Plautus swayed to a halt. "Go ahead," he said, in a clear, small voice. "It's not mine. I don't care. All I care about is killing you, you stinking vomit."
I saw my skystone dagger lying on the floor at my feet; I saw Plautus take another lurching step; and then I saw Caius move, just as Plautus fell to his knees, blood gouting from his mouth.

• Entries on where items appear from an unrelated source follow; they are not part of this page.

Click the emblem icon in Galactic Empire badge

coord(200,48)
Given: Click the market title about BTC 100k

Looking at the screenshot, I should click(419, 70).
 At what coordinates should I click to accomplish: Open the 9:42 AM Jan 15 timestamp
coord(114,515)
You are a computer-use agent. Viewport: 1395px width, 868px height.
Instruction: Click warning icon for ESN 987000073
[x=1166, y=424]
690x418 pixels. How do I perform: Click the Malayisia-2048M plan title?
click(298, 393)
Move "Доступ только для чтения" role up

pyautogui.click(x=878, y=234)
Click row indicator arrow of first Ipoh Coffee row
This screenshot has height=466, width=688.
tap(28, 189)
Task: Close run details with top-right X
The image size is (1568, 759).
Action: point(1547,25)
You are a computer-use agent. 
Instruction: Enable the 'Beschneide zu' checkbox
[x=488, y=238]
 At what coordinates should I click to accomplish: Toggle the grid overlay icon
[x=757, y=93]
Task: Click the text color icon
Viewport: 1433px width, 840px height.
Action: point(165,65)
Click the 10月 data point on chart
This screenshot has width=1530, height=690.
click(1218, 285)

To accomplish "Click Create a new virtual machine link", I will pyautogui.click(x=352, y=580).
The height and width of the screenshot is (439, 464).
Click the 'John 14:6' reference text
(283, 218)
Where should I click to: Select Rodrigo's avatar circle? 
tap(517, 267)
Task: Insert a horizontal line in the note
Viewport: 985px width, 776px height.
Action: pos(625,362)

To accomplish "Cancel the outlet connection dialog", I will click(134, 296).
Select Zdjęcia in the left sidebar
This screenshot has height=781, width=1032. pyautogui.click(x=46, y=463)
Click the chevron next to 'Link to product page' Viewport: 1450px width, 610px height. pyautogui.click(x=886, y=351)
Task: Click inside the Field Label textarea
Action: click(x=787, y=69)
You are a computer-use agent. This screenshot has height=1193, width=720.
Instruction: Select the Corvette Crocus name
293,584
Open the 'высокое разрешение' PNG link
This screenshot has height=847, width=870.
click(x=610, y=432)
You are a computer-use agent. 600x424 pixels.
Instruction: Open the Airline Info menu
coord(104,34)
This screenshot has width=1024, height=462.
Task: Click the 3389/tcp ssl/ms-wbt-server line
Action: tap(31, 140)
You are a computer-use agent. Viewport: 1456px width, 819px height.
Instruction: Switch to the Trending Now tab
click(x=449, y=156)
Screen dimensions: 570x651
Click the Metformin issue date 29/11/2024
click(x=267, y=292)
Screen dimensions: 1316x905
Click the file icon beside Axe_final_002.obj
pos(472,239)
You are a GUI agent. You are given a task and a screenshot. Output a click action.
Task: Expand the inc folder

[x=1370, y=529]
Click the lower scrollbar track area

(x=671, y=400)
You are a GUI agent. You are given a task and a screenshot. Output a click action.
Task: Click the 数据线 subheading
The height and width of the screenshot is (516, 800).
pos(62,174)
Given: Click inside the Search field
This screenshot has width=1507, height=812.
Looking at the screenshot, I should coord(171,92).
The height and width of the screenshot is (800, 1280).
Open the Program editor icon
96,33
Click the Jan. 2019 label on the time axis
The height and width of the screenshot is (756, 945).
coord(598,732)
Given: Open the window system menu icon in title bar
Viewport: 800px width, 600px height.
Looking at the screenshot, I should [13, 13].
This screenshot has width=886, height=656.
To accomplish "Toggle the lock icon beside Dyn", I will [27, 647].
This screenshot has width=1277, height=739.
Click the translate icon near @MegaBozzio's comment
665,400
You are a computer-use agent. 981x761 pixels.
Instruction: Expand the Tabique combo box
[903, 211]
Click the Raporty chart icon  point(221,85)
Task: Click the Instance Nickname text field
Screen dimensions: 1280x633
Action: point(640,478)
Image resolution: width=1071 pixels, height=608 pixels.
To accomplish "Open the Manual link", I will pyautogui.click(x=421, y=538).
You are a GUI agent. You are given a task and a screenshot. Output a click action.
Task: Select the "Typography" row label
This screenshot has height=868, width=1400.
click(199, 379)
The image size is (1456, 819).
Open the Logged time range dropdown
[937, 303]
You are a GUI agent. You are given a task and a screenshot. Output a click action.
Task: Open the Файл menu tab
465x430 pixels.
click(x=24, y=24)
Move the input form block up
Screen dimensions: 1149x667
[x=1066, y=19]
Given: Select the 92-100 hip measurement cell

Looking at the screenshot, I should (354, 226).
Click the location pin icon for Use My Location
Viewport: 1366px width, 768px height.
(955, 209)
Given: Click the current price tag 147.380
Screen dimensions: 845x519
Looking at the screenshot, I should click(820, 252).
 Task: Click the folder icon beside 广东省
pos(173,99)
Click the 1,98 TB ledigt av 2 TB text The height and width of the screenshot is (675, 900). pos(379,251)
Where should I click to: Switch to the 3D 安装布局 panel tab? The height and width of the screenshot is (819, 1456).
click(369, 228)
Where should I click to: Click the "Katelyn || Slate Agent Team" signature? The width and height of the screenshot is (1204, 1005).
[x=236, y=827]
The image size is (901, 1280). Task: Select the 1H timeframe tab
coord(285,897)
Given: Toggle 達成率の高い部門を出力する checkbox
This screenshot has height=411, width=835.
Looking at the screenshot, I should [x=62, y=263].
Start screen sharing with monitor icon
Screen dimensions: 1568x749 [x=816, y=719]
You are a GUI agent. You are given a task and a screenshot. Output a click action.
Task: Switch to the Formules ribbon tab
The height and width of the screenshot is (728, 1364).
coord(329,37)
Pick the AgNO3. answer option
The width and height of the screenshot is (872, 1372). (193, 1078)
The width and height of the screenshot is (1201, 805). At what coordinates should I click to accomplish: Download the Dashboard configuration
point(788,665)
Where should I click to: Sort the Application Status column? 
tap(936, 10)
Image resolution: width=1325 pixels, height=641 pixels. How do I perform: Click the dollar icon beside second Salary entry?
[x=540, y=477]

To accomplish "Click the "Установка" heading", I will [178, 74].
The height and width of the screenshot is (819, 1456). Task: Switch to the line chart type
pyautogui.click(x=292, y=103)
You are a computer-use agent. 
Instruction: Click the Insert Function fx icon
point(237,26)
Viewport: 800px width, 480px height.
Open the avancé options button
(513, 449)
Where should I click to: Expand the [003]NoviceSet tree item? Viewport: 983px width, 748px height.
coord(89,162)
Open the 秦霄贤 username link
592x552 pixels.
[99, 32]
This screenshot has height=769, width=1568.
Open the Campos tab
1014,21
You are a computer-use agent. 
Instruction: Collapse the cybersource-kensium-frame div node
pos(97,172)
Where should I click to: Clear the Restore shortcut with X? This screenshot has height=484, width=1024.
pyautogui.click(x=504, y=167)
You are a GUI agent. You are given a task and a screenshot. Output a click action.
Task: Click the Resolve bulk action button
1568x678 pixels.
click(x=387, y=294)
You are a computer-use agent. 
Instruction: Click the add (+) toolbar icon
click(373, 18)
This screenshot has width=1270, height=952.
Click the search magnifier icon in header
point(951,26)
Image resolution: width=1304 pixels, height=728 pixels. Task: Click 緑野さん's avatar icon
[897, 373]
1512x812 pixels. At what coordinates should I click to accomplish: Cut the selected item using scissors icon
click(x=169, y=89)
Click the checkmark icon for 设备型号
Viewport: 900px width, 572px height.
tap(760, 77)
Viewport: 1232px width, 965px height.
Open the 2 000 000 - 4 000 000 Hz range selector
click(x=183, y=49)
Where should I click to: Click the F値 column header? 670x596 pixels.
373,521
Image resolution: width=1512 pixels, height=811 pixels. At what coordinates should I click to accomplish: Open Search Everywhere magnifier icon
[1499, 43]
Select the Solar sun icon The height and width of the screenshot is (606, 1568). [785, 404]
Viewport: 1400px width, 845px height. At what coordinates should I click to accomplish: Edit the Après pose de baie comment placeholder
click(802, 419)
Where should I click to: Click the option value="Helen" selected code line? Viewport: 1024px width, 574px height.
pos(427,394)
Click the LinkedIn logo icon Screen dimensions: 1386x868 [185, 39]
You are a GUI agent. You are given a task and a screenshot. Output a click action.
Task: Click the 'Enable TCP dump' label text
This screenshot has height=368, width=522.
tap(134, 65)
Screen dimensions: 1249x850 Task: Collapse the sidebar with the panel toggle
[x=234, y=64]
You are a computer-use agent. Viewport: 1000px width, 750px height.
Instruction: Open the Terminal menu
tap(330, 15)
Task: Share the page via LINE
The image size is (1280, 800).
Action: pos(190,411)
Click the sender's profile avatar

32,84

Seneca, unbelievably, began to laugh, a high-pitched, gibbering giggle that chilled me. He took two more sideways steps away from Plautus, still holding the baby and his own blade high above his head, and then he shook them both, blade and baby, staring at Plautus, who was trying to regain his feet. At this point, Seneca's own right heel came to rest in the angle of the cross-guard of Excalibur. He glanced quickly down, saw what it was, and kicked it away from him again. It slid across the marble floor, this time to stop in front of the open eyes of Caius Britannicus.
Somehow, incredibly, Plautus staggered erect again and took another stumbling, implacable step towards Seneca. As he did so I stooped and snatched up my dagger. Seneca whimpered like a child, took another skipping step backwards and then rose to his tiptoes, stretching high in the air, his eyes darting from one to the other of us as Caius Britannicus somehow swung Excalibur from where he lay, flat on the floor. The edge of the shining blade sliced into the back of Seneca's bare knees, cutting the stretched tendons, dropping him immediately and flopping him backwards so that his shoulders hit the floor. The baby Merlyn landed on his dying grandfather. Seneca screamed like a woman, squirming frantically, trying to get up, but crippled far worse than I had ever been. The baby's screams were tiny, lost in his.